Repórter: (…) A pesquisa já foi patenteada e já foram feitos testes em animais. Agora os cientistas precisam de investidores para que os testes comecem a ser feitos em humanos e os produtos sejam disponibilizados para a população. 

É uma tremenda manipulação de informação falar desse jeito. Parece assim: só falta fazer essas coisas, mas já já os produtos serão disponibilizados para a população. Como se os testes em humanos já estivessem garantidos.

A frase certa é:Agora os cientistas precisam de investidores para que os testes comecem a ser feitos em humanos e, caso os resultados atinjam os níveis mínimos de segurança e os resultados esperados, os produtos serão disponibilizados para a população. Todo esse processo pode demorar mais de 2 anos”. Sim, se a reportagem é sobre ciência, que seja feita da forma certa e instrua corretamente a população.

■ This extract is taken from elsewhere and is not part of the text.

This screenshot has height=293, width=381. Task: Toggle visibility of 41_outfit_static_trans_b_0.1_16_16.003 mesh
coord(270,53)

Pesquisador 2: Usar uma matéria prima nacional que hoje é vendida mais de 80% dela para o exterior e ela vai num baixo valor e a gente agregar valor e desenvolver tecnologia nacional e usar essa tecnologia em benefício da sociedade e em benefício do país é uma grande resposta que a sociedade vai receber das atividades desenvolvidas nas universidades públicas do Brasil.

Ou seja, os pesquisadores falaram sobre o possível e talvez potencial do nióbio para auxiliar no tratamento de doenças de pele – nem sequer mencionaram a palavra câncer. Por outro lado eles falaram explicitamente sobre o clareador dental, o qual foi testado em animais e patenteado (embora eu não tenha encontrado o artigo e nem a patente!).

Já a reportagem focou nos resultados menos consistentes e com isso provavelmente aumentou o seu impacto. Foi falaciosa e irresponsável.

Pode até ser que os pesquisadores, de fato, consigam desenvolver um produto à base de nióbio para tratar o câncer. Torço pela ciência, sempre, desde que praticada com ética. Mas também torço por uma mídia responsável.